[RFC] Implicit vs explicit user fence sync

Tue May 11 15:32:29 UTC 2021

Am 11.05.21 um 16:23 schrieb Daniel Vetter:
> On Tue, May 11, 2021 at 09:47:56AM +0200, Christian König wrote:
>> Am 11.05.21 um 09:31 schrieb Daniel Vetter:
>>> [SNIP]
>>>>> And that's just the one ioctl I know is big trouble, I'm sure we'll find
>>>>> more funny corner cases when we roll out explicit user fencing.
>>>> I think we can just ignore sync_file. As far as it concerns me that UAPI is
>>>> pretty much dead.
>>> Uh that's rather bold. Android is built on it. Currently atomic kms is
>>> built on it.
>> To be honest I don't think we care about Android at all.
> we = amd or we = upstream here?

we = amd, for everybody else that is certainly a different topic.

But for now AMD is the only one running into this problem.

Could be that Nouveau sees this as well with the next hw generation, but 
who knows?

>>> Why is this not much of a problem if it's just within one driver?
>> Because inside the same driver I can easily add the waits before submitting
>> the MM work as necessary.
> What is MM work here now?

MM=multimedia, e.g. UVD, VCE, VCN engines on AMD hardware.

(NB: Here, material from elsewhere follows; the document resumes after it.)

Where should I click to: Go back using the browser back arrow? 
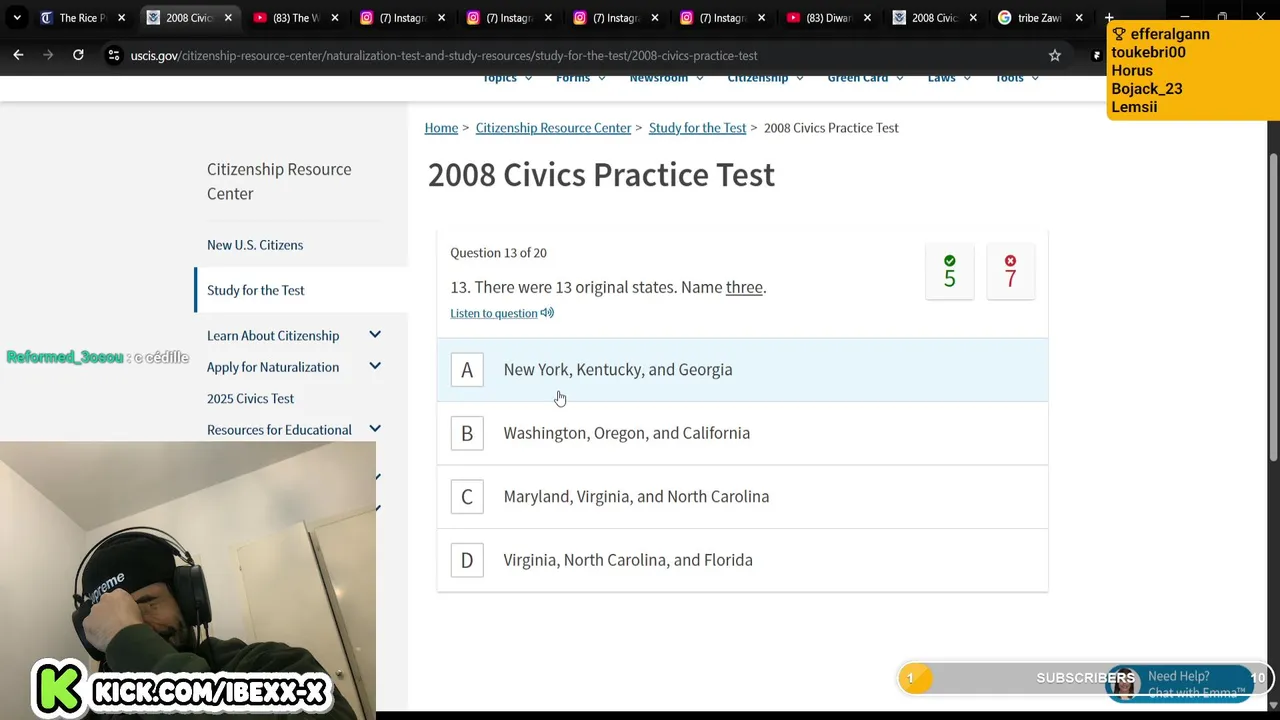[x=18, y=55]
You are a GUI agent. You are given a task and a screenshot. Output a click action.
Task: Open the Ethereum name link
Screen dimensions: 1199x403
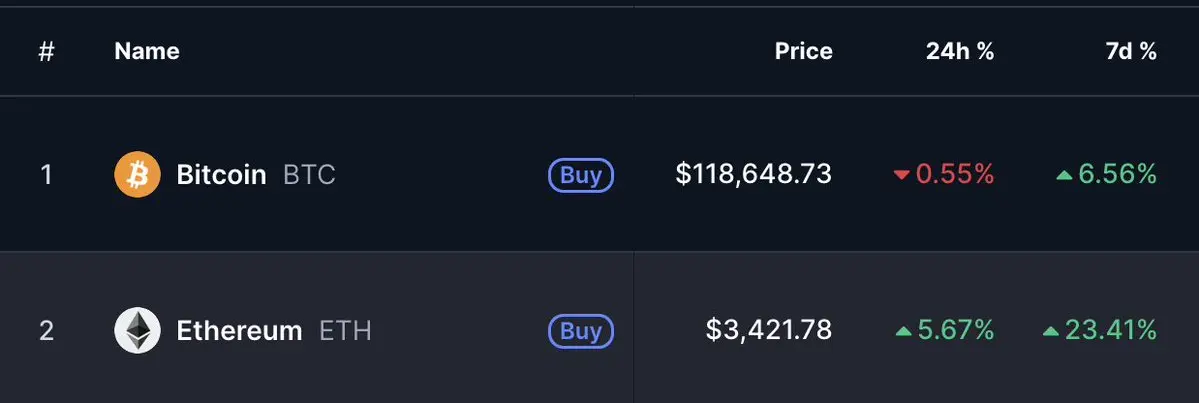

>>>>>> Adding implicit synchronization on top of that is then rather trivial.
>>>>> Well that's what I disagree with, since I already see some problems that I
>>>>> don't think we can overcome (the atomic ioctl is one). And that's with us
>>>>> only having a fairly theoretical understanding of the overall situation.
>>>> But how should we then ever support user fences with the atomic IOCTL?
>>>>
>>>> We can't wait in user space since that will disable the support for waiting
>>>> in the hardware.
>>> Well, figure it out :-)
>>>
>>> This is exactly why I'm not seeing anything solved with just rolling a
>>> function call to a bunch of places, because it's pretending all things are
>>> solved when clearly that's not the case.
>>>
>>> I really think what we need is to first figure out how to support
>>> userspace fences as explicit entities across the stack, maybe with
>>> something like this order:
>>> 1. enable them purely within a single userspace driver (like vk with
>>> winsys disabled, or something else like that except not amd because
>>> there's this amdkfd split for "real" compute)
>>> 1a. including atomic ioctl, e.g. for vk direct display support this can be
>>> used without cross-process sharing, new winsys protocols and all that fun
>>> 2. figure out how to transport these userspace fences with something like
>>> drm_syncobj
>>> 2a. figure out the compat story for drivers which dont do userspace fences
>>> 2b. figure out how to absorb the overhead if the winsys/compositor doesn't
>>> support explicit sync
>>> 3. maybe figure out how to make this all happen magically with implicit
>>> sync, if we really, really care
>>>
>>> If we do 3 before we've nailed all these problems, we're just guaranteeing
>>> we'll get the wrong solutions and so we'll then have 3 ways of doing
>>> userspace fences
>>> - the butchered implicit one that didn't quite work
>>> - the explicit one
>>> - the not-so-butchered implicit one with the lessons from the properly
>>>     done explicit one
>>>
>>> The thing is, if you have no idea how to integrate userspace fences
>>> explicitly into atomic ioctl, then you definitely have no idea how to do
>>> it implicitly :-)
>> Well I agree on that. But the question is still how would you do explicit
>> with atomic?
> If you supply an userpace fence (is that what we call them now) as
> in-fence, then your only allowed to get a userspace fence as out-fence.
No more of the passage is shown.